Tasks to complete:
**A.** Decide whether each statement agrees with the article on the Telangana High Court's contract health worker ruling. For each, answer yes or no and quote the deciding words. (i) The notification for the posts was issued in July 2002. (ii) The panel heard 17 writ petitions and 14 writ appeals. (iii) The government order that was set aside had been issued in 2013.
**B.** Write what follows the last sentence of the article on the Telangana High Court's contract health worker ruling.

HC Quashes GO on Contract Health Staff Appointments

Update: 2024-11-29 19:19 GMT
The Telangana High Court set aside a government order issued in 2013 appointing 1,200 employees as contract multi-purpose health workers.(DC File Photo)

Hyderabad:The Telangana High Court set aside a government order issued in 2013 appointing 1,200 employees as contract multi-purpose health workers. In a direction, a two-judge panel said that the Telangana and Andhra Pradesh governments shall ensure that only such employees deserve continuance whose names find place in the select list.

“If any vacancy has arisen thereafter, it must be filled up as per public policy and in accordance with the relevant recruitment rules,” the panel said. The panel was dealing with a batch of 14 writ petitions and 17 writ appeals, and put at rest a marathon litigation of claims and counter-claims for the recruitment of para-medical posts namely multi-purpose health assistant (male). The notification was issued in July 2002.

Effectively, the litigation spanned over two decades. Central to the initial litigation was the question as to whether the minimum qualification was Class 10 or Intermediate. A merit list on the basis of merit of candidates who had cleared Intermediate was prepared even as the litigation moved from the erstwhile service tribunal to the apex court and was remanded to the High Court.

Since appointments were made according to the merit list of Intermediate candidates, the Supreme Court having declared that Class 10 was the minimum classification set aside the earlier selections and required the government(s) to re-draw the merit list.

Cases and cross cases led to multiple candidates claiming that they were better qualified than those who were selected and appointed. In the meanwhile, the government issued proceedings to accommodate the displaced candidates.

Data section:

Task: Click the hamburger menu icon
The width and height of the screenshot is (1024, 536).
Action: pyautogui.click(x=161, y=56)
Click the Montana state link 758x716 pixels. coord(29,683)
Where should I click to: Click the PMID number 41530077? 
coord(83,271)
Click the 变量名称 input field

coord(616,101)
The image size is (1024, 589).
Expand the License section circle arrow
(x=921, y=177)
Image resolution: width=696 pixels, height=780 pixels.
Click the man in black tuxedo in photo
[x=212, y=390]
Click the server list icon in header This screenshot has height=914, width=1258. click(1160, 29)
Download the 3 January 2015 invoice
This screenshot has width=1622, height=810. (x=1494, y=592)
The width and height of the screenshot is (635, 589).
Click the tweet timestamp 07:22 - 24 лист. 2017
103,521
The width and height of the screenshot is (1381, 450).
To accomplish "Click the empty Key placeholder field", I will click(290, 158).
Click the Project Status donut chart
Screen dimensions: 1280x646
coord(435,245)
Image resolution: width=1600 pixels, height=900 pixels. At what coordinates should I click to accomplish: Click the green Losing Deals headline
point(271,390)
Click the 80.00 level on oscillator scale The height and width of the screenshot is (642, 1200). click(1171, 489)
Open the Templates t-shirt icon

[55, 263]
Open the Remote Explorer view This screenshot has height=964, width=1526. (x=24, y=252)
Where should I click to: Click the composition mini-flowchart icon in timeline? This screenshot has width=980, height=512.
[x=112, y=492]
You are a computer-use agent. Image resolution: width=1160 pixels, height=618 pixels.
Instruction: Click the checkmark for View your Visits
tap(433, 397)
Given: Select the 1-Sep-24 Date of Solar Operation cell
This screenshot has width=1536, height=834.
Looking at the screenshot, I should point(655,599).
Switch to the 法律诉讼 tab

Responses to the exercise:
**A.**
(i) Yes: "The notification was issued in July 2002."
(ii) No: "a batch of 14 writ petitions and 17 writ appeals"
(iii) Yes: "set aside a government order issued in 2013"

**B.**
Senior counsel M. Surender Rao pointed out that more meritorious candidates should be accommodated and the validity of the government action in first terminating and then issuing the GO Rt taking back the terminated employees was questioned.

It was the stand of the parties that after the bifurcation of the state, certain posts out of original 2,324 were bifurcated to the Andhra Pradesh and posts added pursuant to permission of the Supreme Court.

The AP government took a decision to appoint all the selected candidates. Two senior counsels, T. Surya Karan Reddy and G. Vidyasagar, also supported the government order of accommodating the terminated employees and pressed for meritorious candidates.

S. Rahul Reddy, special government pleader, pointed out that 1,200 employees, who were taken back through GO Rt. No. 1207-13, were appointed on ‘contractual basis’. The learned single judge had erred in directing creation of supernumerary posts and even granted them ‘notional’ seniority, it was stated.

The flood gate has been opened because of which a number of new litigants were filing petitions in batches before the court by citing that less meritorious candidates had already been appointed.

Vidyasagar urged that the beneficiaries of the GO whose grievance was considered by the group of ministers should not be terminated as it was a stand-alone decision. In his arguments that almost set the cat among the pigeons, senior counsel L. Ravichander. representing the unemployed youth, said that the unofficial respondents were qualified eligible unemployed youth, who are awaiting a chance for their consideration for employment.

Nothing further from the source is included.